■ **Your goal**: Please write out only the lines running from the one with "Главная (14, 25)" through the last line of the listing, each exactly as given.

============================================================

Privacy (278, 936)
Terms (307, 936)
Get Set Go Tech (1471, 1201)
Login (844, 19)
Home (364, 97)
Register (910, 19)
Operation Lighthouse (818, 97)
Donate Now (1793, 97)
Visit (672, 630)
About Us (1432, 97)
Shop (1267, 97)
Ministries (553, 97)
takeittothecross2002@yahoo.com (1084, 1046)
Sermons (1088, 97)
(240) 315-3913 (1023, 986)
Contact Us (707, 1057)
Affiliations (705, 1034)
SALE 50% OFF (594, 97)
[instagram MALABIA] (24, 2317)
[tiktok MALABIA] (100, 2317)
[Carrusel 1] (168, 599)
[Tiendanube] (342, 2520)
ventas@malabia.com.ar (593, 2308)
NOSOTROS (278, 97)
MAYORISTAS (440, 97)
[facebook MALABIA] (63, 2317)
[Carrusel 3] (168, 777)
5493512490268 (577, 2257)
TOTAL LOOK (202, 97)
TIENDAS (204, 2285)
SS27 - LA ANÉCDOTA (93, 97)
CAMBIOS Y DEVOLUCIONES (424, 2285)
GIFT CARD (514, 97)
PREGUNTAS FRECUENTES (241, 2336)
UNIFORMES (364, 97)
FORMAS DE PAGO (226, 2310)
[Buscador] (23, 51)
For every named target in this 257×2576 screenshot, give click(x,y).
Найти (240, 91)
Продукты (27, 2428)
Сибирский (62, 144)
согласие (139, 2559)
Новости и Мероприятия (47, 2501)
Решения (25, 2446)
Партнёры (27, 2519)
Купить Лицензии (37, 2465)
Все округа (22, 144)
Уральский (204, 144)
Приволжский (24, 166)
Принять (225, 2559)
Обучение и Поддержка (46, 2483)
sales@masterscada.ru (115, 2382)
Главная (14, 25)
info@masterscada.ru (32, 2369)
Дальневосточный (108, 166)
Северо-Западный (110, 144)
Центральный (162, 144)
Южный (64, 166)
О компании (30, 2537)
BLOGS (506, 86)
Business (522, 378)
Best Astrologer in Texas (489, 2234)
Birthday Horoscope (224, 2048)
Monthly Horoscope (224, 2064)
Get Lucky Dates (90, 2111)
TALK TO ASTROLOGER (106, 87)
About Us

============================================================

■ **Answer space**:
Главная (14, 25)
info@masterscada.ru (32, 2369)
Дальневосточный (108, 166)
Северо-Западный (110, 144)
Центральный (162, 144)
Южный (64, 166)
О компании (30, 2537)
BLOGS (506, 86)
Business (522, 378)
Best Astrologer in Texas (489, 2234)
Birthday Horoscope (224, 2048)
Monthly Horoscope (224, 2064)
Get Lucky Dates (90, 2111)
TALK TO ASTROLOGER (106, 87)
About Us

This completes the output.